**EXERCISE AIM**
Print the data below exactly as it stands, and keep the pictures out.

--*--

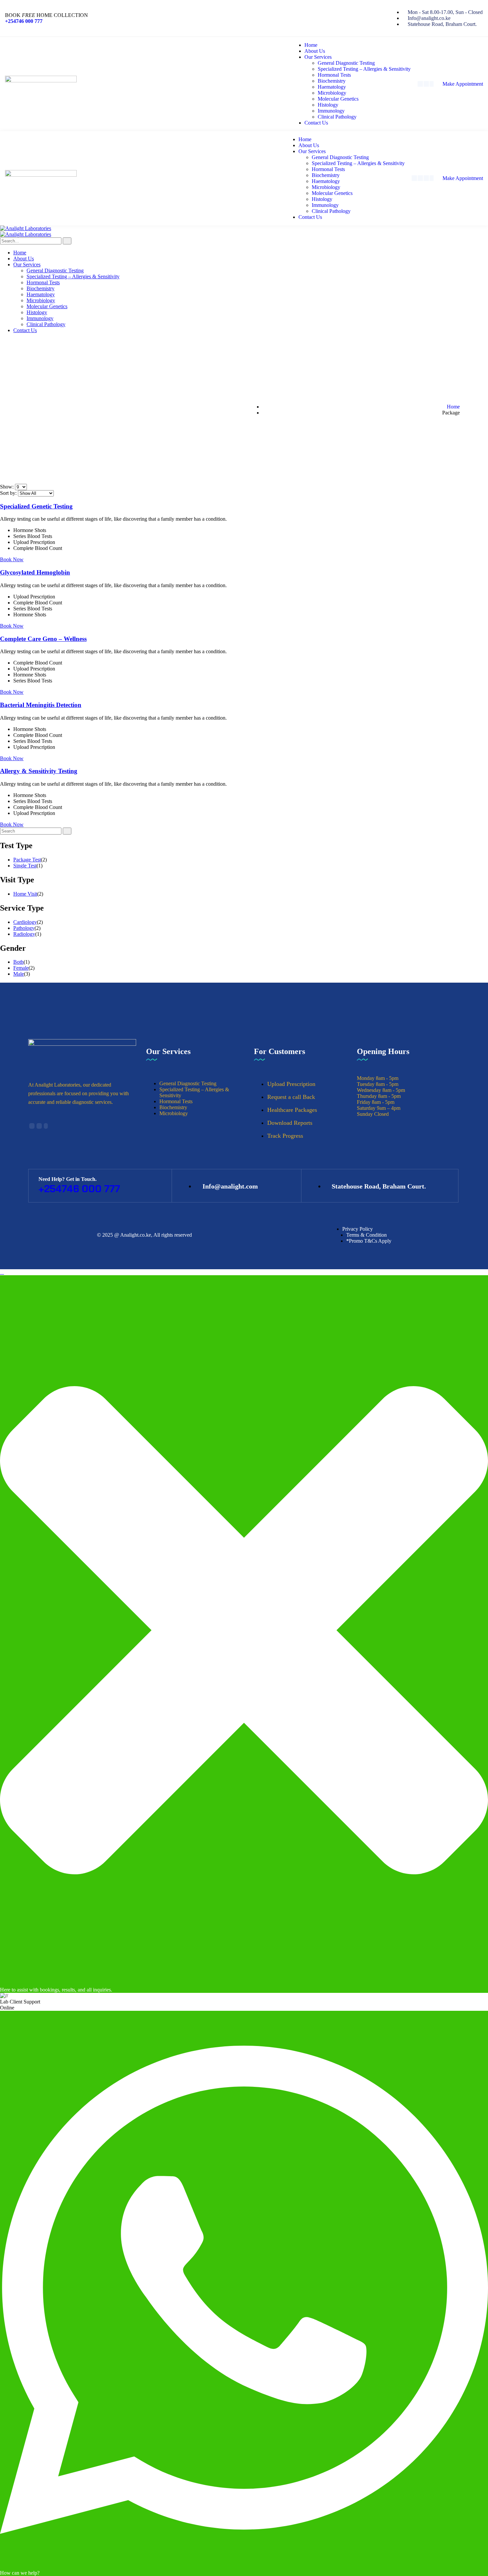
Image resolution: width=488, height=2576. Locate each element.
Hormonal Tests (176, 1101)
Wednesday (369, 1090)
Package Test (27, 859)
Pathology (24, 928)
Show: (7, 486)
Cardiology (25, 922)
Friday (363, 1102)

--*--

**ANSWER BOX**
Image resolution: width=488, height=2576. Locate each element.
Hormonal Tests (176, 1101)
Wednesday (369, 1090)
Package Test (27, 859)
Pathology (24, 928)
Show: (7, 486)
Cardiology (25, 922)
Friday (363, 1102)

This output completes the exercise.